When their parents moved to Pasadena for health reasons in 1893, the brothers followed, setting up their architecture practice a year later. Then they launched into careers based on rounding out the sharp edges of the Arts & Craft Movement.
“They’re credited with helping create the California bungalow, which is still being built today,” says David Mathias, whose new book on the brothers is coming out in September. “But as much as I love the architecture, the furniture is quite phenomenal – it’s just unbelievably graceful, with a simultaneous rusticity to it.”
It’s as though the brothers looked at the work of Gustav Stickley and the Roycrofters, studied it hard, and then deliberately softened it. “They took the basic form and feminized it,” he says. “Certainly they liked clean and simple lines, but theirs was more graceful than Stickley’s.”
Charles, the designer of the two, was influenced by the post-and-beam construction and the broad eves of Japanese imperialism, as well as by the European craftsmanship of the Swiss chalet. “One sub-neighborhood in Pasadena named Arroyo Terrace became known as ‘Little Switzerland’ because there were eight or nine of their homes over a stretch of several hundred yards,” he says.
They were careful to site their homes in ways that preceded Frank Lloyd Wright’s concept of the organic building, creating a perception that it was growing straight up out of the ground. “My favorite is the Richardson house in Porterville,” he says. “They made the adobe brick on site, and used boulders from the lot.”

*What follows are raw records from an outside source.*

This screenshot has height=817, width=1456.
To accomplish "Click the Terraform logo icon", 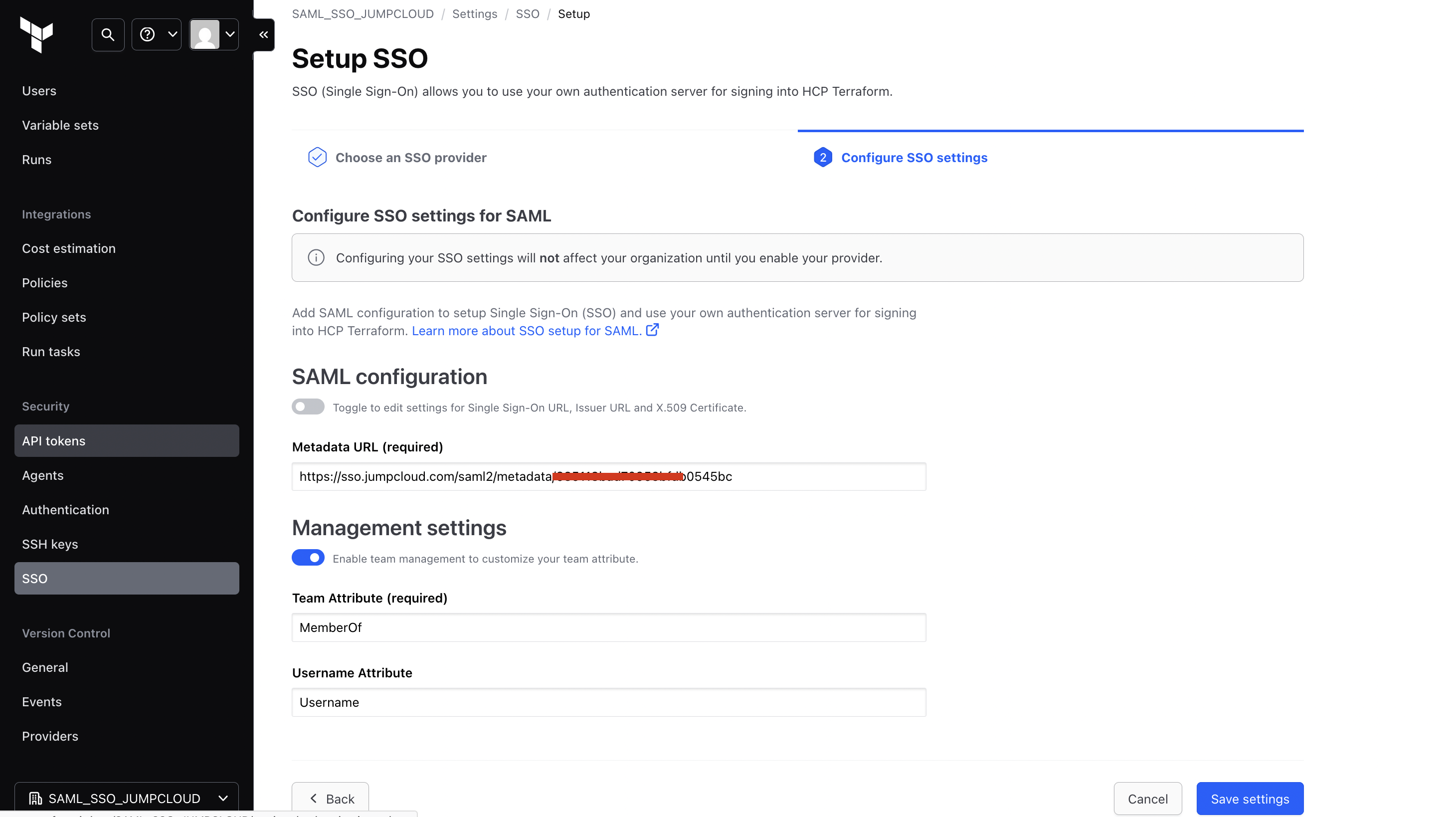I will [37, 34].
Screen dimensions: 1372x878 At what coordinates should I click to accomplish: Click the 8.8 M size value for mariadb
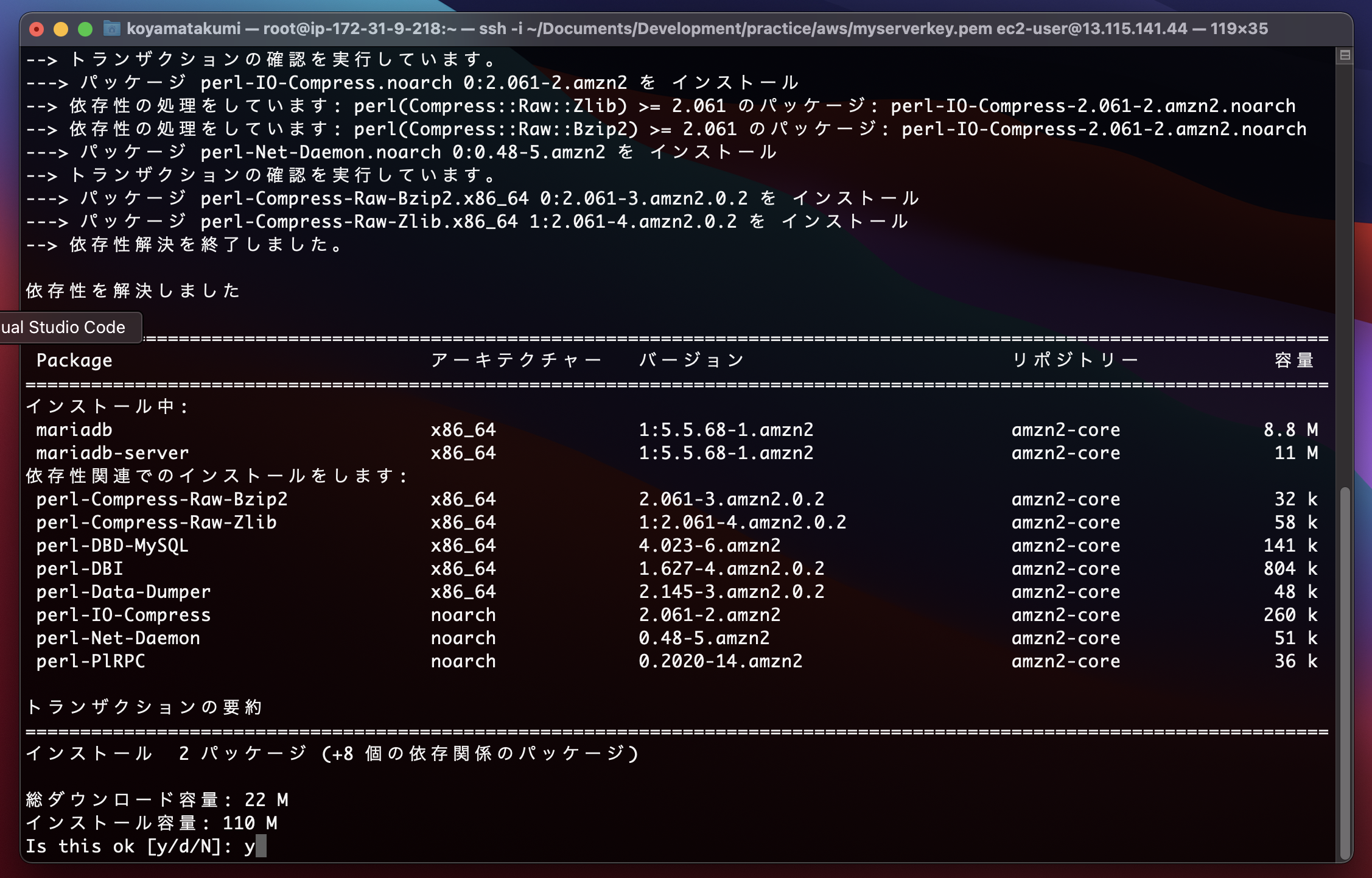click(1291, 430)
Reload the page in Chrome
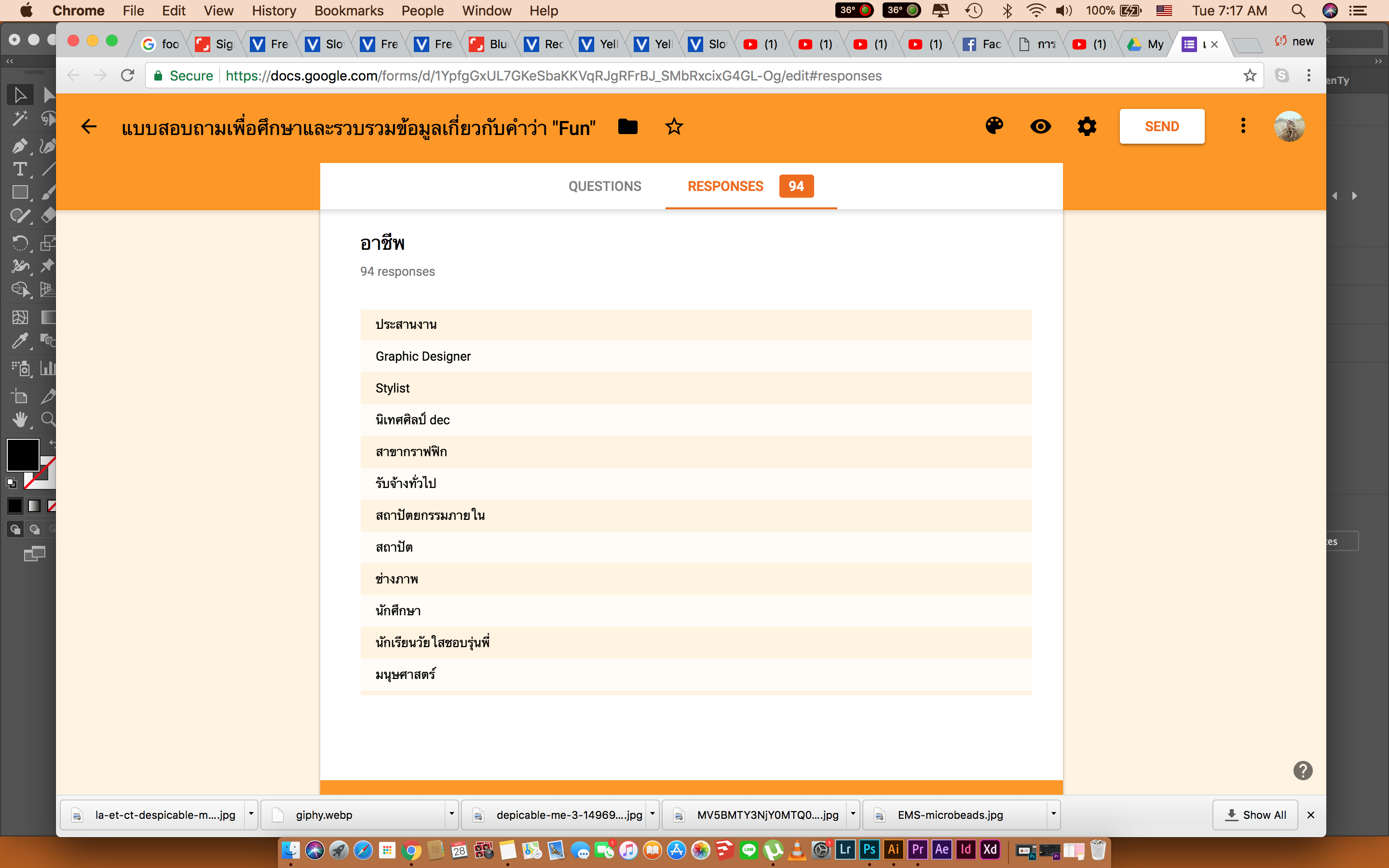This screenshot has height=868, width=1389. coord(127,76)
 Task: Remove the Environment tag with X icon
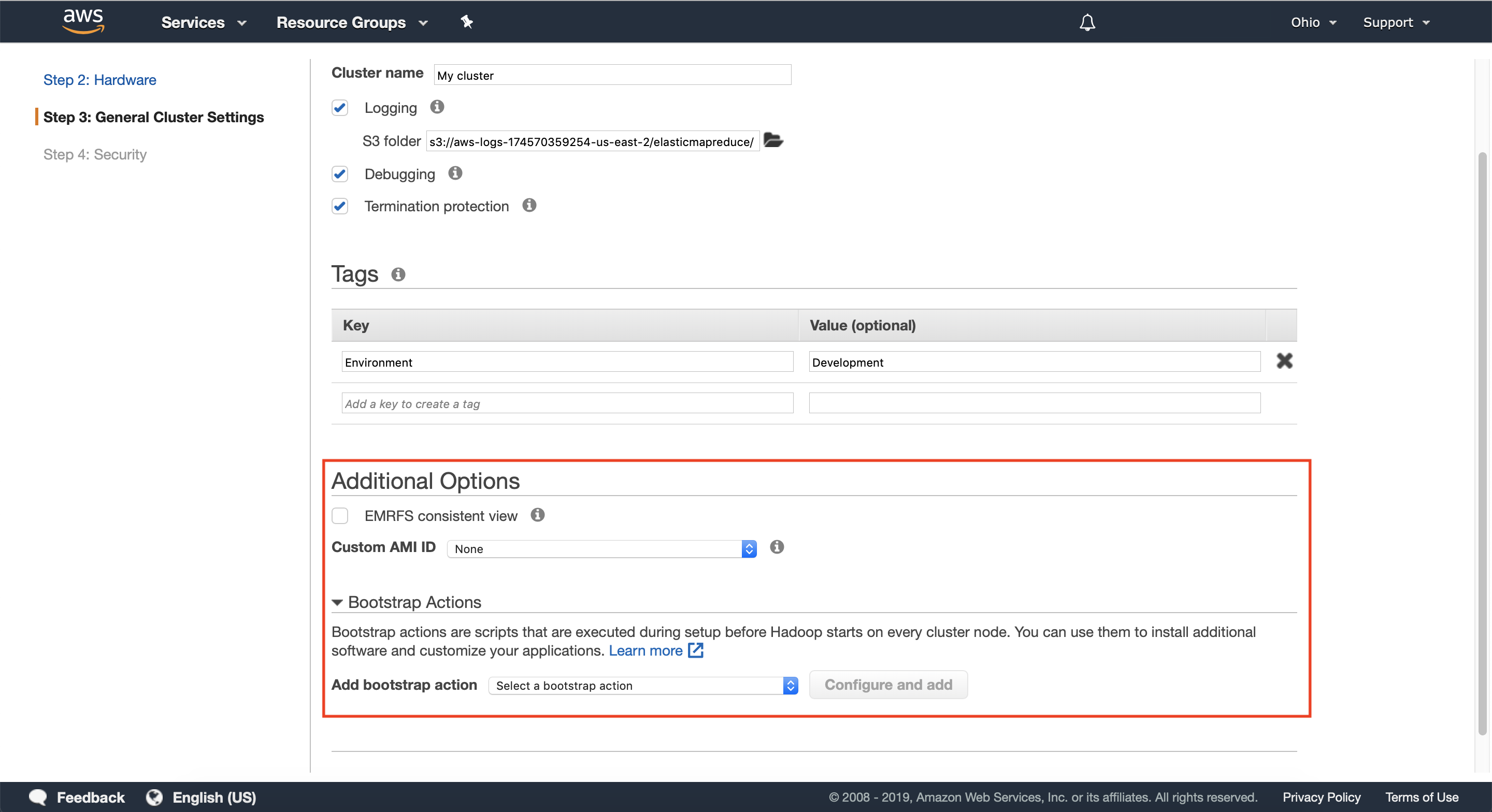coord(1284,361)
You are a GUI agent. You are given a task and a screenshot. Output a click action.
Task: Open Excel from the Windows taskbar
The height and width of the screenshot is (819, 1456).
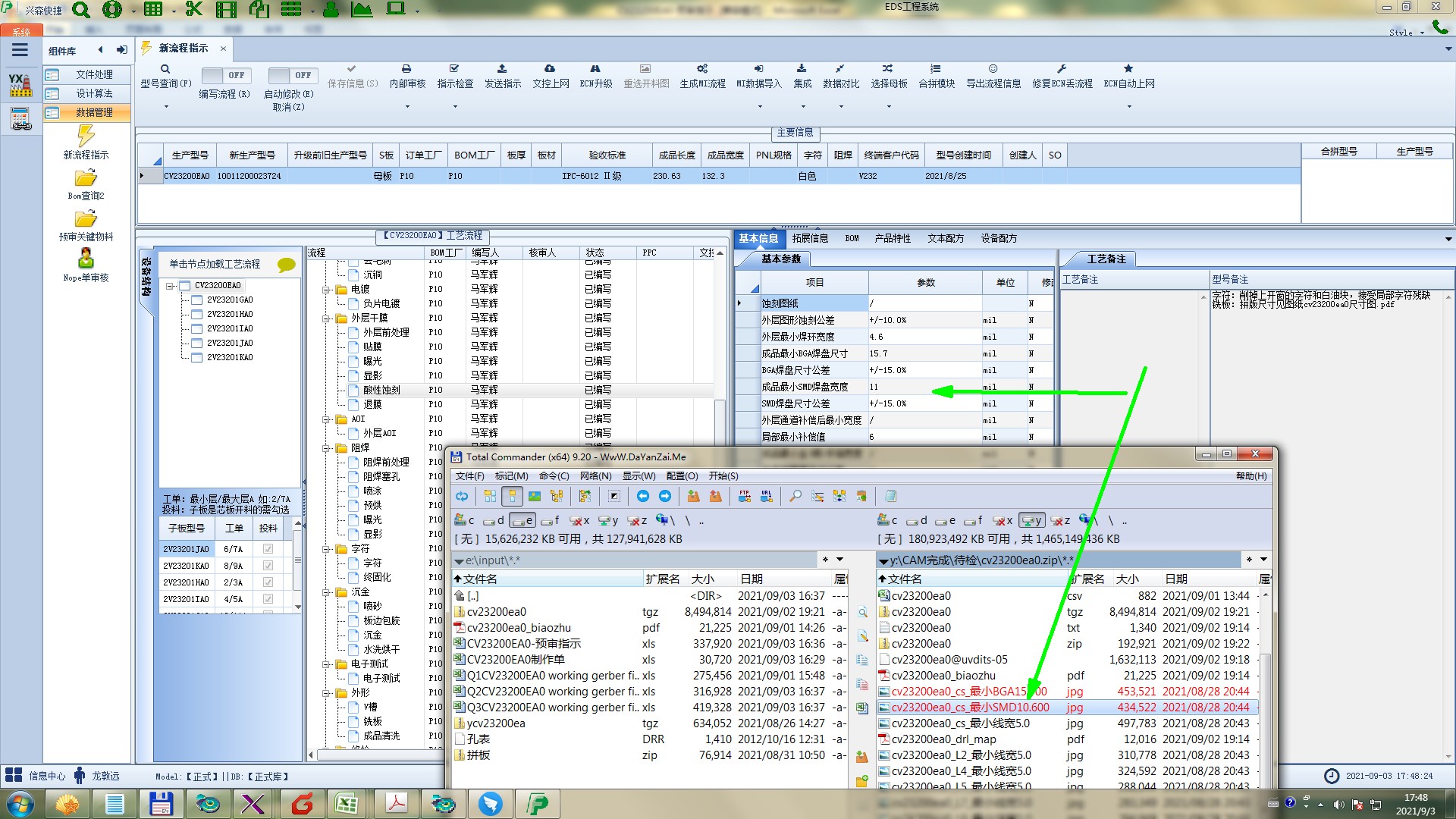(347, 804)

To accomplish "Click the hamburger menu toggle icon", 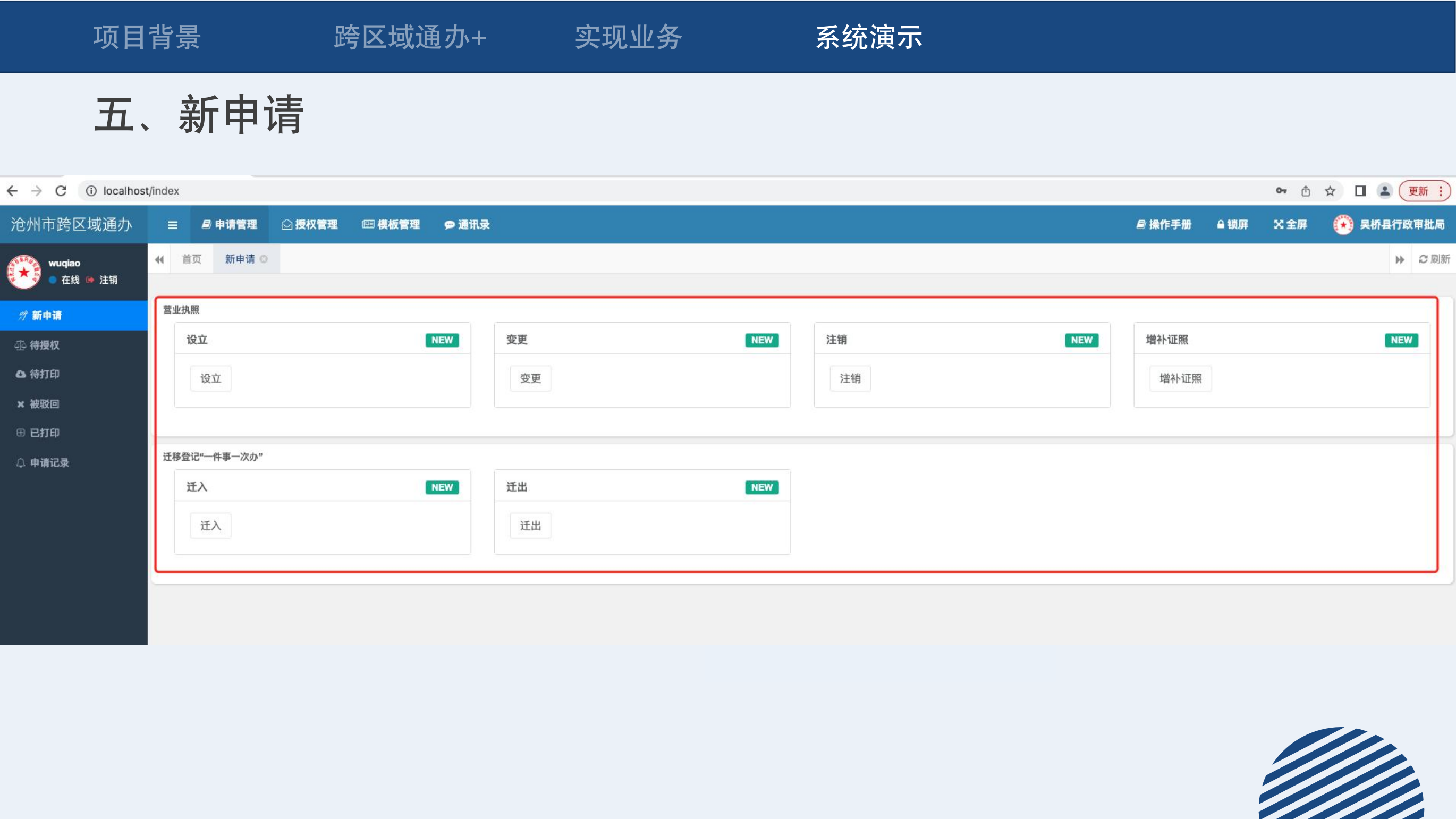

Inside, they took advantage of abundant and inexpensive Honduran mahogany, as well as teak, walnut, redwood and maple. “They used a lot of accent woods, like ebony and fruitwoods, for inlays,” he says. “But they used mother of pearl, copper and silver for inlay too.”
The popularity of the Arts & Crafts movement declined after about 1913, and Henry moved north to Carmel in 1916. They dissolved the firm in 1922, and fell into relative obscurity until the mid-‘50s.
That’s when they were rediscovered. The AIA issued a special citation for them, noting that they’d created a new and native architecture that was uniquely American. “It was of its place,” he says. “It couldn’t have been done anywhere else.”
“Greene & Greene Furniture: Poems of Wood and Light” by David Mathias, is due out in September, with a press run of 6,000. It’s 176 pages with 200 photos – 150 are new, and another 50 are archival. Each is unique, because that’s how the brothers worked.
“They designed furniture for particular rooms,” he says.
Every piece was new – they never designed it for another room.